• [WORK TO DO]
Reproduce the part of the material that opens with the line containing "Task: Select the" and continues through the end of the material, word for word, omitting the pictures.

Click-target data
========================
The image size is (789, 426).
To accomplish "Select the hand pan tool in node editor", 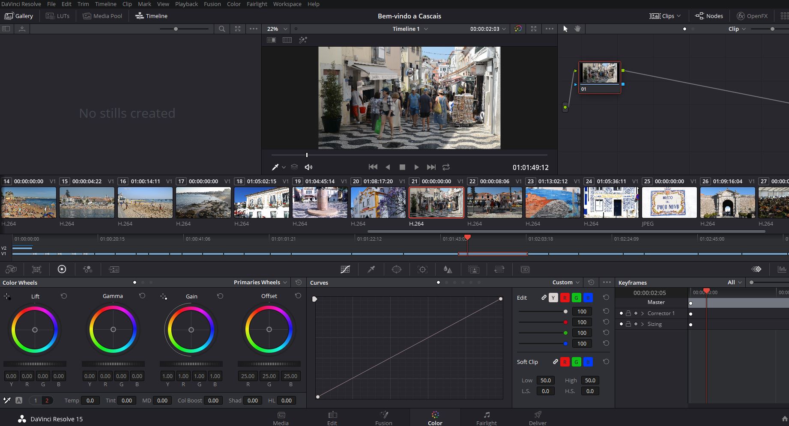I will (577, 29).
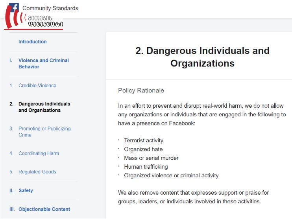This screenshot has width=292, height=219.
Task: Select Dangerous Individuals and Organizations sidebar item
Action: [44, 107]
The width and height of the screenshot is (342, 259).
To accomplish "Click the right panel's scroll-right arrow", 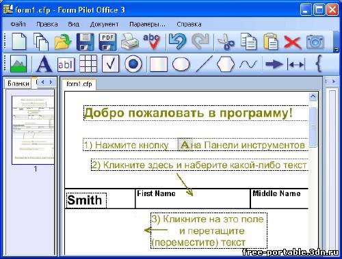I will [334, 81].
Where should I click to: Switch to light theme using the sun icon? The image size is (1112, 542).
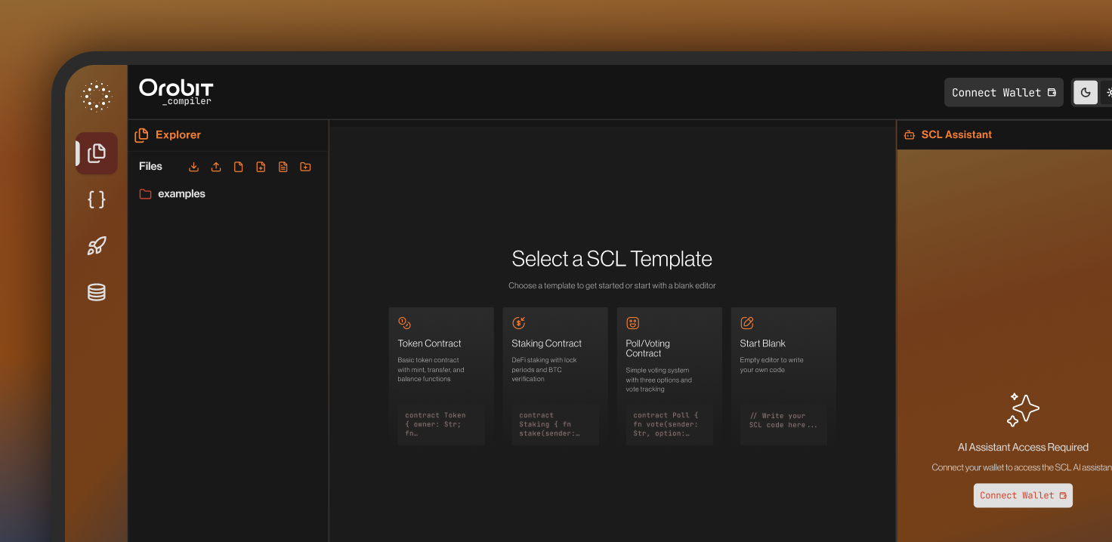click(1108, 92)
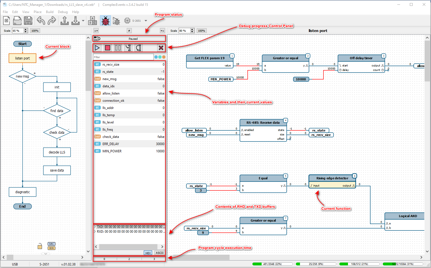The height and width of the screenshot is (268, 431).
Task: Open the S-2651 device dropdown
Action: point(146,21)
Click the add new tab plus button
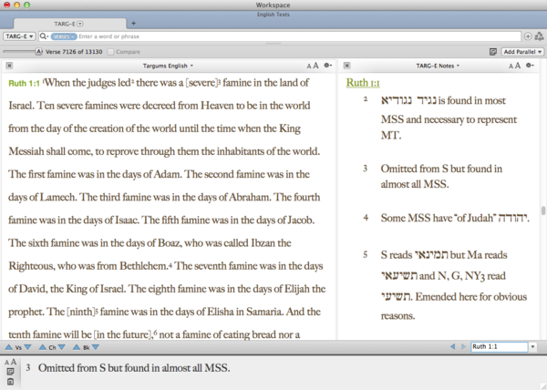 (x=133, y=22)
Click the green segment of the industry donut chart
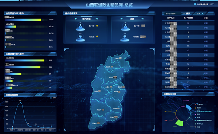 [179, 123]
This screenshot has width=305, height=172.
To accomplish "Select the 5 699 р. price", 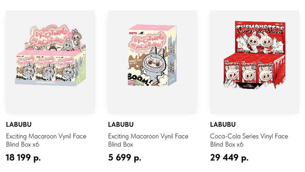I will pyautogui.click(x=124, y=157).
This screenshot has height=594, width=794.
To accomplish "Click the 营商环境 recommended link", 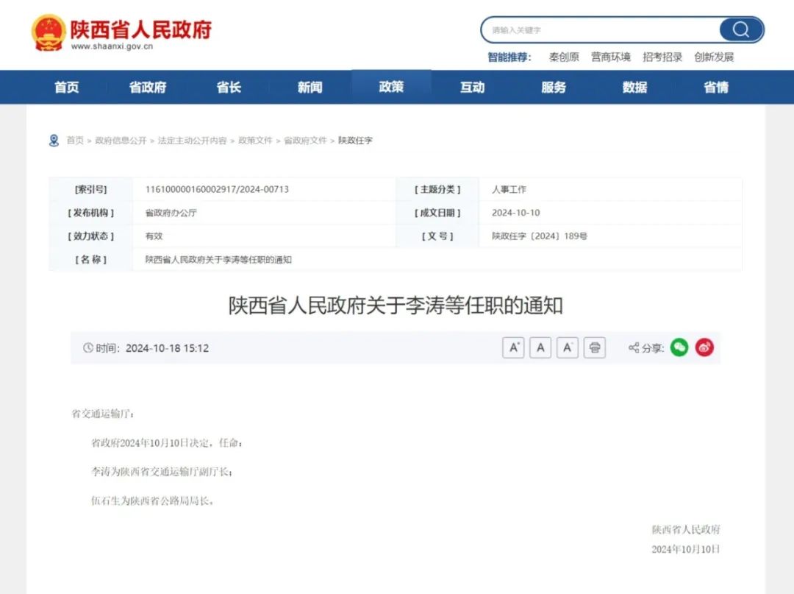I will [x=611, y=57].
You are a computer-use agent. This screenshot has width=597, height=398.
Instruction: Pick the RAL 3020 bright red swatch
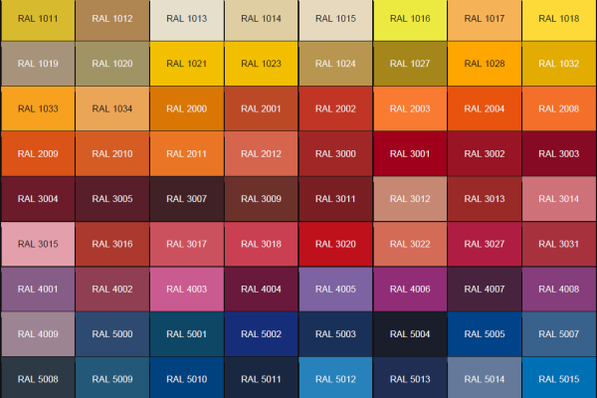[x=335, y=244]
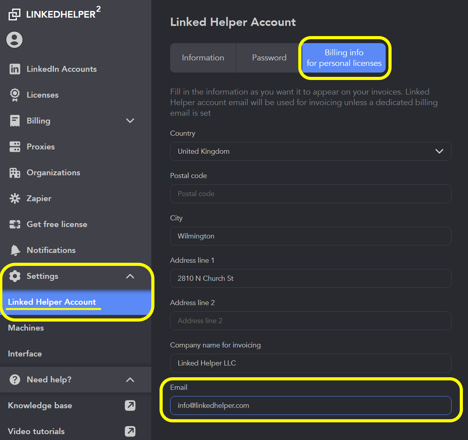The width and height of the screenshot is (468, 440).
Task: Open the Country dropdown showing United Kingdom
Action: [x=310, y=151]
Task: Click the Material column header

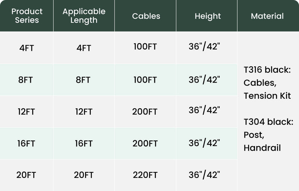Action: [267, 16]
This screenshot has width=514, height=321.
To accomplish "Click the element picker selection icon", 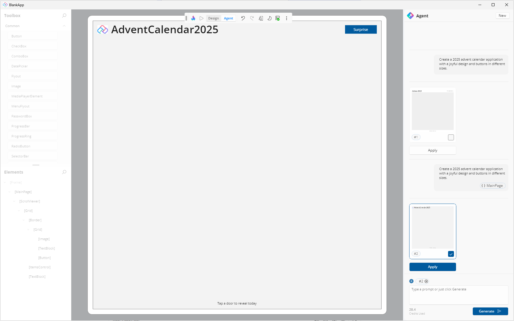I will [x=261, y=18].
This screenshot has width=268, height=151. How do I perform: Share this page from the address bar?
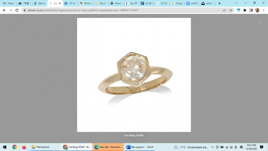coord(224,10)
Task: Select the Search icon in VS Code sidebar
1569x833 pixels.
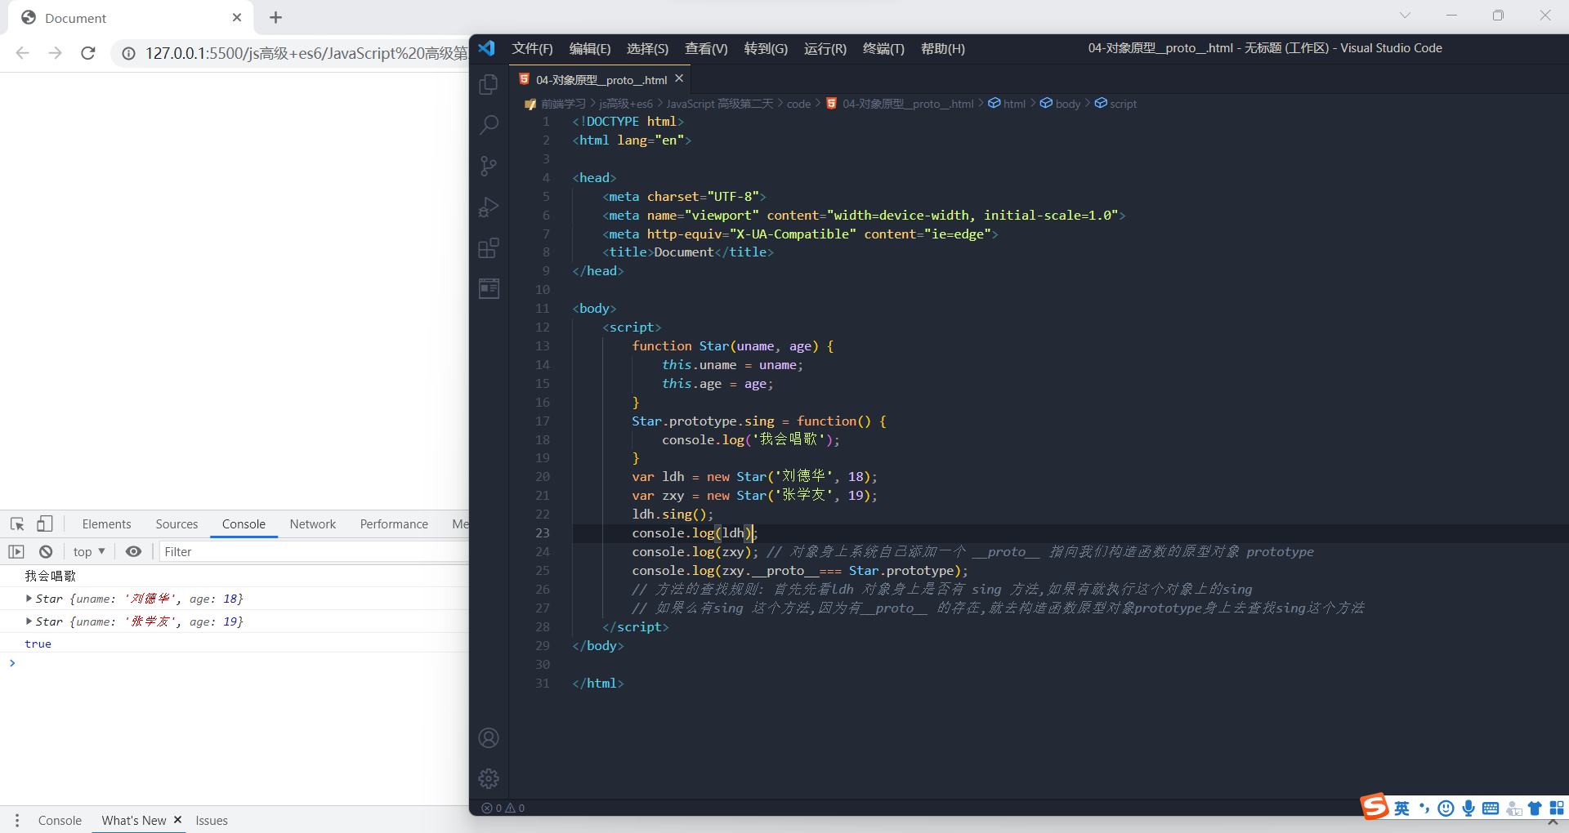Action: [488, 124]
========================
• [WORKED ANSWER]
Task: Select the Search icon in VS Code sidebar
1569x833 pixels.
Action: [488, 124]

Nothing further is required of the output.